23 of the places that Coca Cola allocated through public nomination went to these US citizens through the Live Positively campaign. As part of our investigation into how places were allocated, we’ve re-presented the data in a more usable format.
The Live Positively site provides nutritional information on Coca Cola products to medical professionals, including information for patients on low-calorie sweeteners (PDF).
Torchbearers listed on the site were nominated because they fulfilled the following criteria:
- Healthy, Active Living: Do they inspire others to live positively by staying active, making smart choices, and encouraging others to live healthy, active lifestyles?
- Community: Do they strive to make a positive difference in communities near and far?
- Environment: Are they active in recycling, sustainability or conservation programs that help the planet?

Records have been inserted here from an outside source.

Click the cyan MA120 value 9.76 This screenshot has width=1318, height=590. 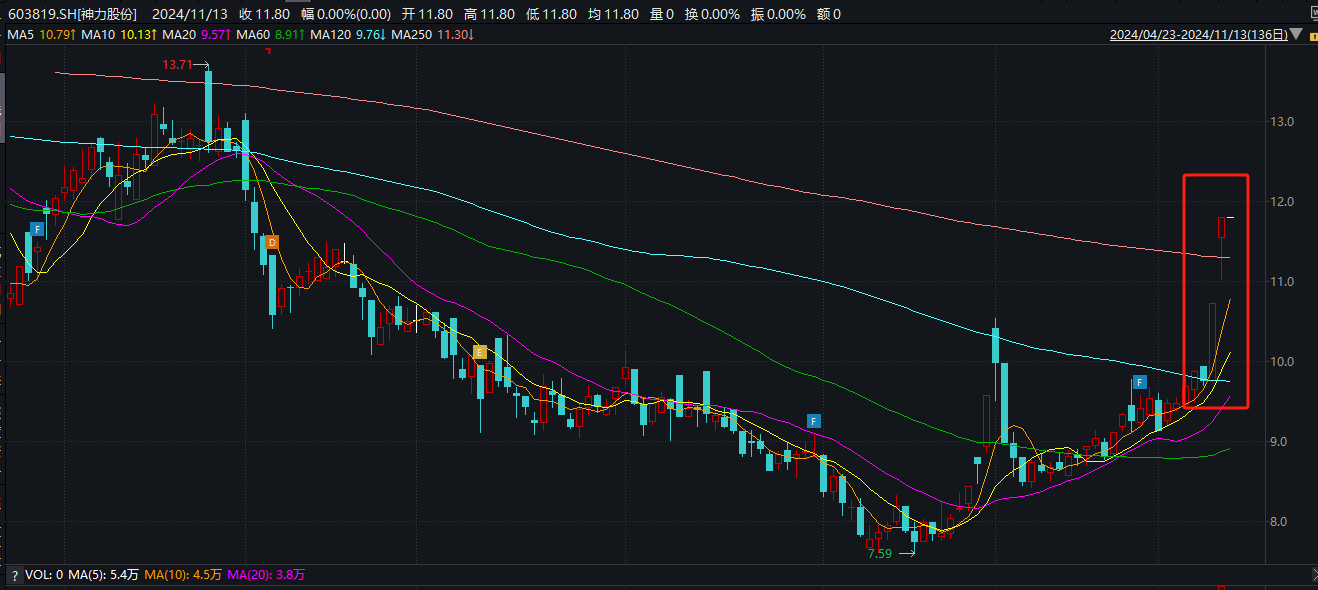[x=372, y=35]
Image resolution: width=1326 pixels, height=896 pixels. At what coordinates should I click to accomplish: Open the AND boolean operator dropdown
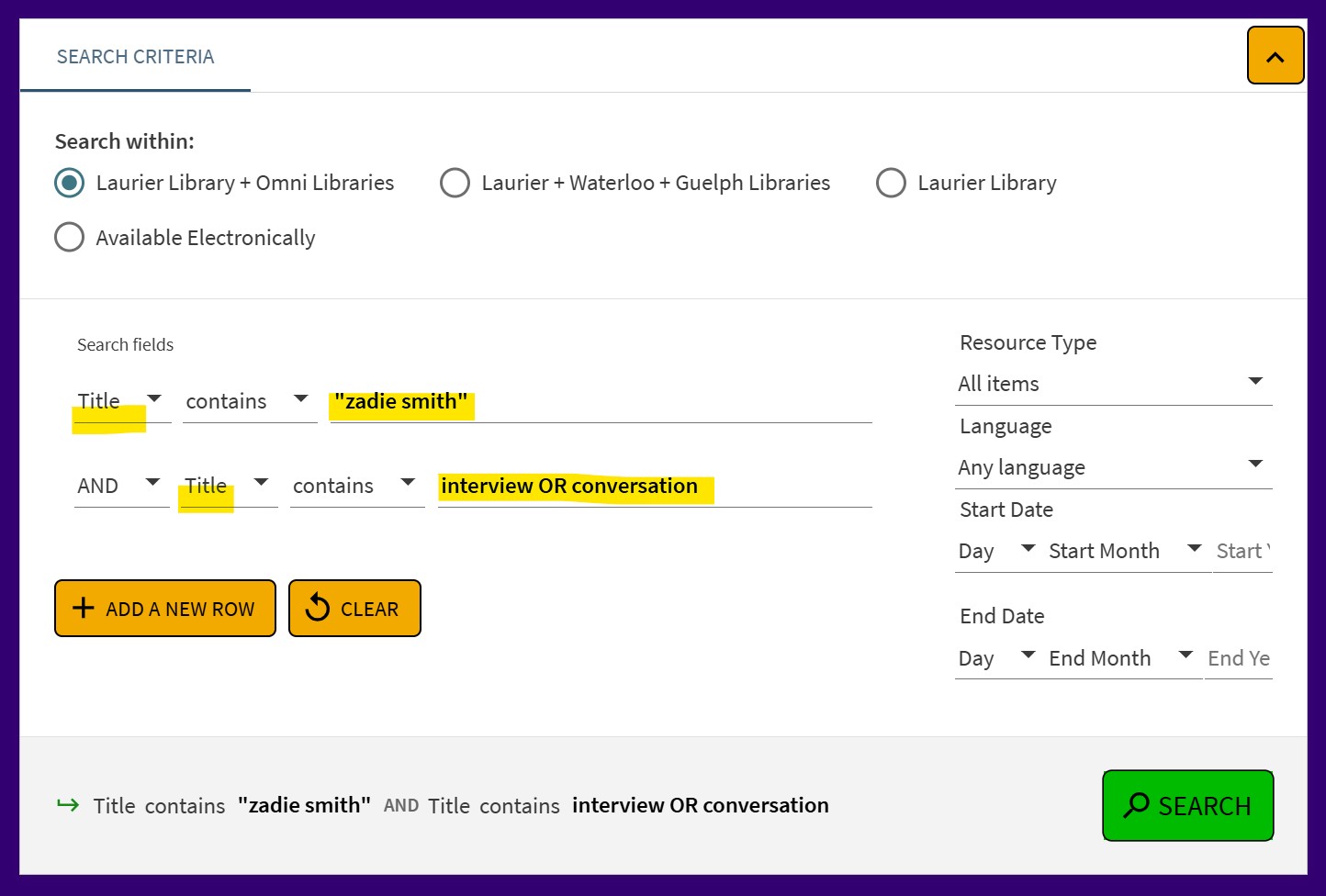point(120,486)
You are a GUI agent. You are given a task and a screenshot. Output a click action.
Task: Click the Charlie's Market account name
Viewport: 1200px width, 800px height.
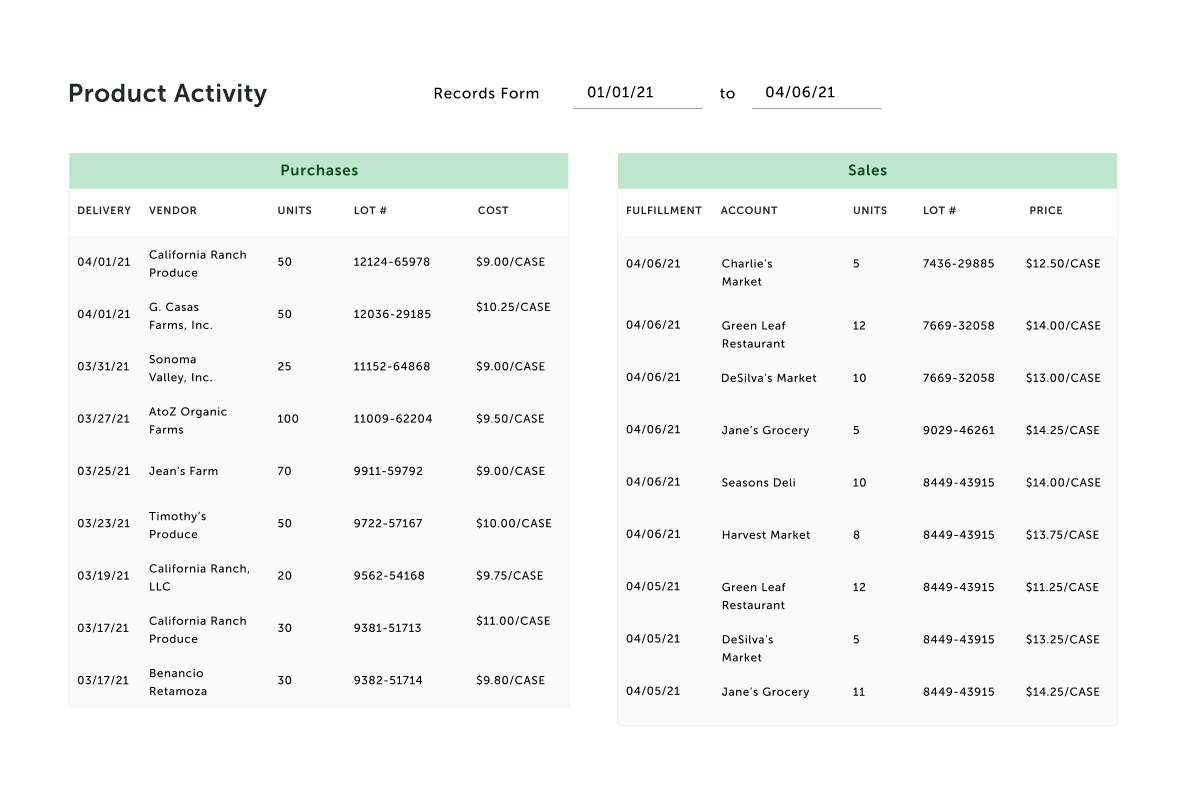pos(746,272)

A press release for the nomination process for 10 “Exceptional Teens” as part of the group asks nominees to “submit an essay that expresses, in 150 words or less, why the teen nominee is a champion of living positively.” (Further rules for that process can be found here)
It’s not clear how the other 13 torchbearers were nominated. Can you help find out?
UPDATE: An article on one torchbearer provides some detail:
The Coca-Cola Co., a major Olympic sponsor, selected Gruenbacher — who studied at the University of Kansas Medical Center — as an official Olympic torch bearer. Coke called the American Academy of Family Physicians in Leawood for nominations. After writing an essay along with nominees from other states, Gruenbacher — secretary of the Kansas Association of Family Physicians — earned the honor.
One of the older torchbearers already has a strong connection with the drinks company. Dr Steven Blair is leading a study into obesity in the US, funded by a 3 year $2.5m grant from Coca Cola.
Another torchbearer, William Zoghbi, is president of the American College of Cardiology (ACC). Coca Cola are sponsors of the ACC’s CardioSmart initiative.